Regarding #3: what happens given a directive like “Over there are a bunch of people who report sensory experiences of the kind I’m interested in. Figure out what differentially caused those experiences, and maximize the incidence of that.”?
(I’m not concerned with the specifics of my wording, which undoubtedly contains infinite loopholes; I’m asking about the general strategy of, when all I know is sensory experiences, referring to the differential causes of those experiences, whatever they may be. Which, yes, I would expect to include, in the case where there actually are no gliders and the recurring perception of gliders is the result of a glitch in my perceptual system, modifying my perceptual system to make such glitches more likely… but which I would not expect to include, in the case where my perceptual system is operating essentially the same way when it perceives gliders as when it perceives everything else, modifying my perceptual system to include such glitches (since such a glitch is not the differential cause of experiences of gliders in the first place.))

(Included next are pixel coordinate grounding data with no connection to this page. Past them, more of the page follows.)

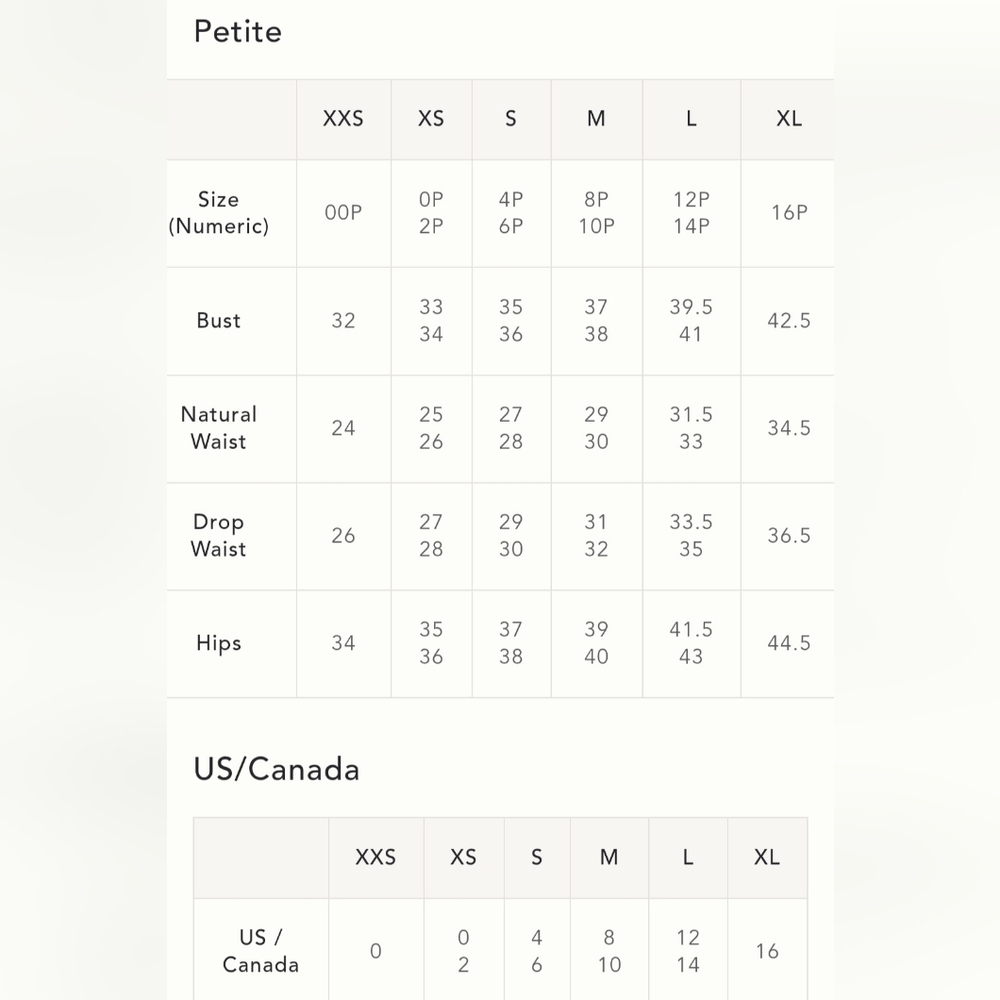The height and width of the screenshot is (1000, 1000).
Task: Click the Bust row label
Action: click(x=219, y=321)
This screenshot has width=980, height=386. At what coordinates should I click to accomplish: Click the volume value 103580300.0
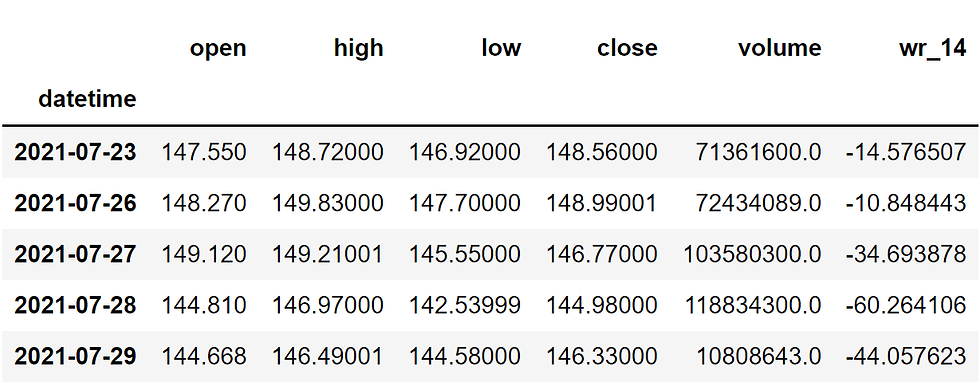tap(752, 254)
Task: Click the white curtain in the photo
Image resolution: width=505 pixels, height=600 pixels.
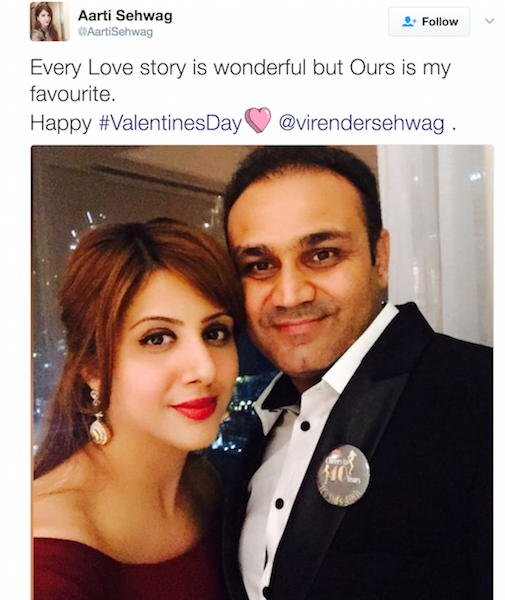Action: [436, 237]

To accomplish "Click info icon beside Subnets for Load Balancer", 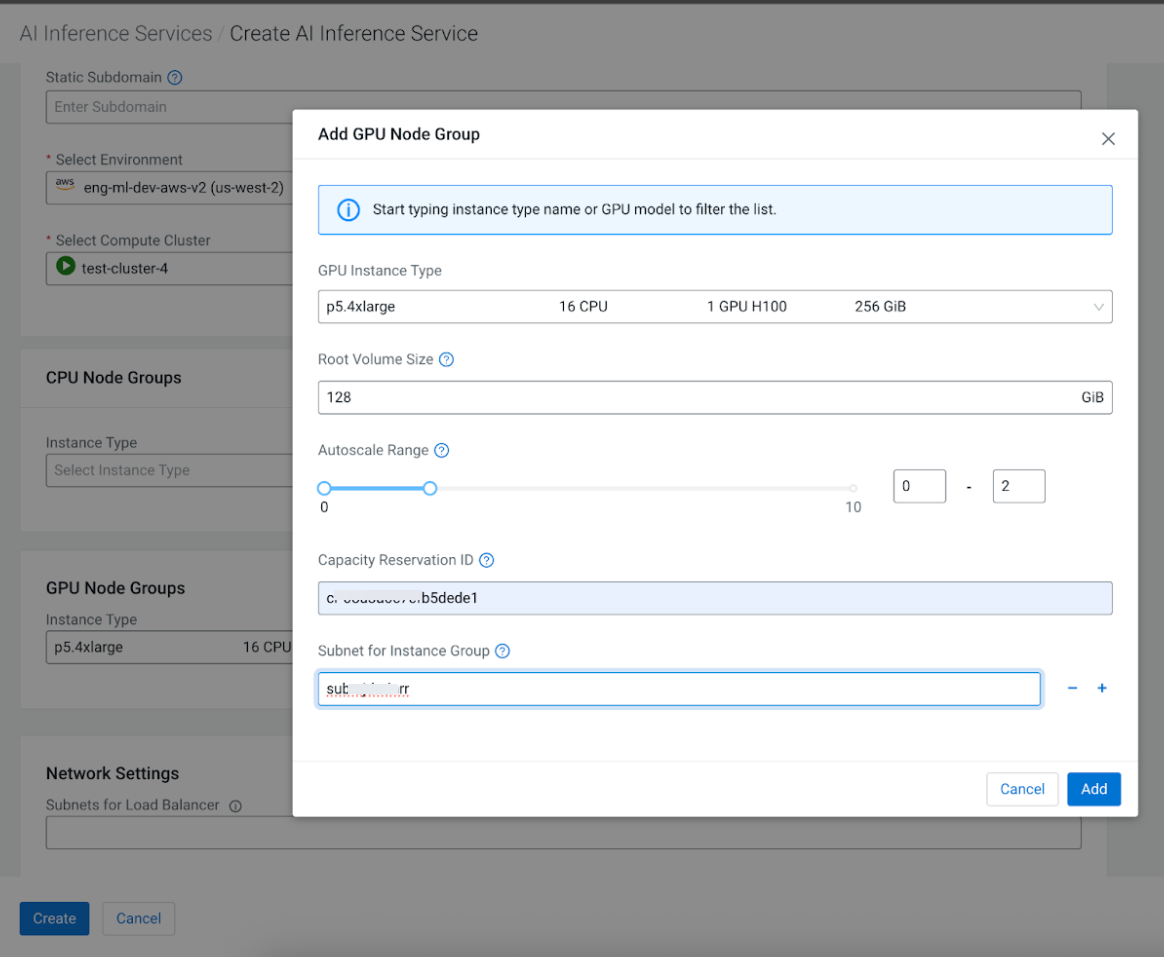I will (x=236, y=806).
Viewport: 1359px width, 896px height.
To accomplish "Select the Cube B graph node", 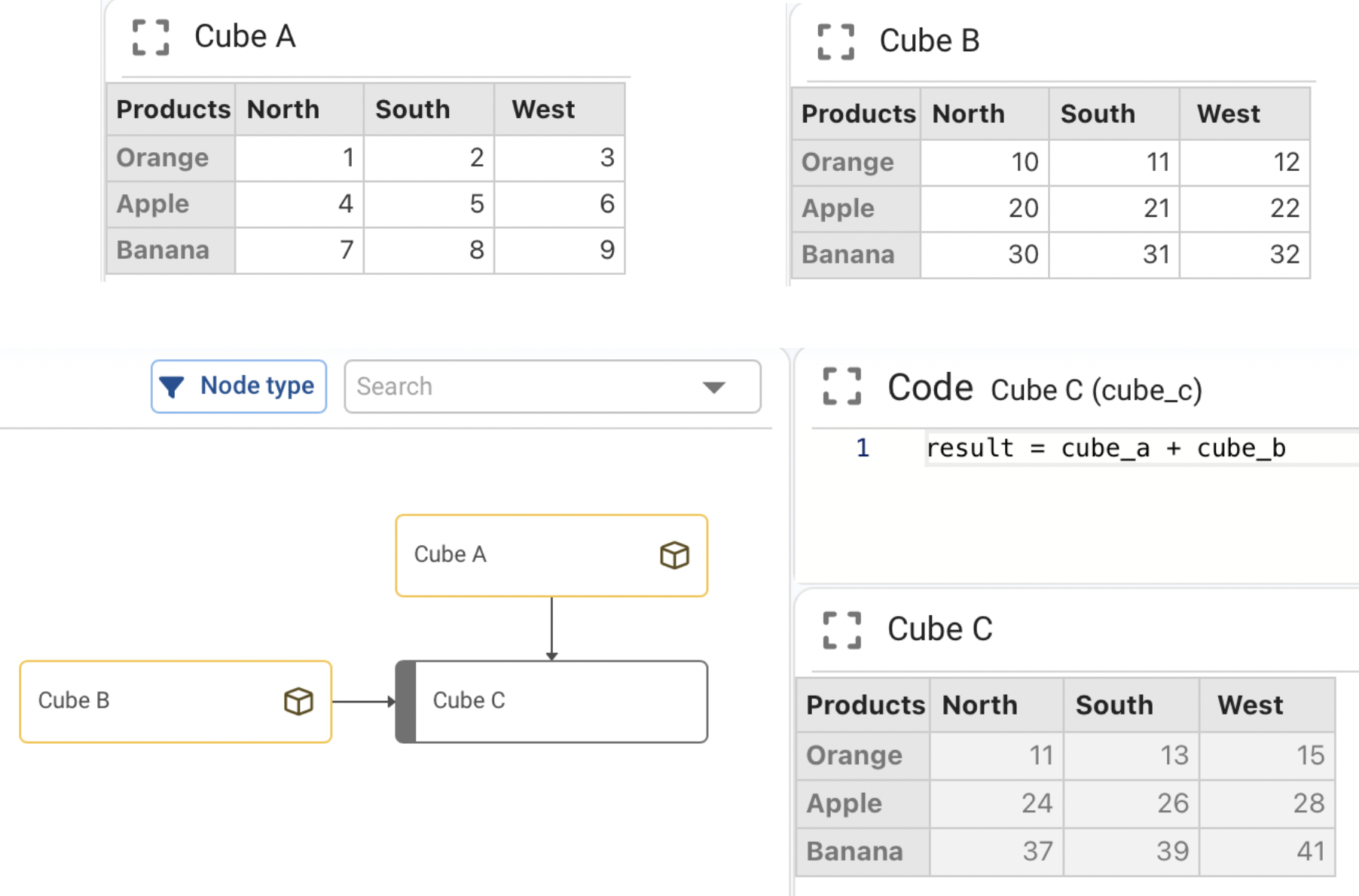I will [x=176, y=702].
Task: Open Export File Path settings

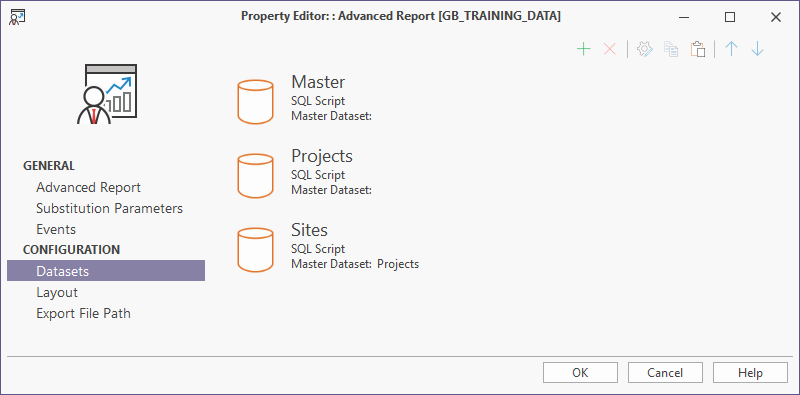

Let’s say you want the AI to maximize the amount of hydrogen, and you formulate the goal as “maximize the amount of the substance most likely referred to by such-and-such state of mind”, where “referred to” is cashed out however you like. Now imagine that some other substance is 10x cheaper to make than hydrogen. Then the AI could create a bunch of minds in the same state, just enough to re-point the “most likely” pointer to the new substance instead of hydrogen, leading to huge savings overall. Or it could do something even more subversive, my imagination is weak.
That’s what I was getting at, when I said a general problem with using sensory experiences as pointers is that the AI can influence sensory experiences.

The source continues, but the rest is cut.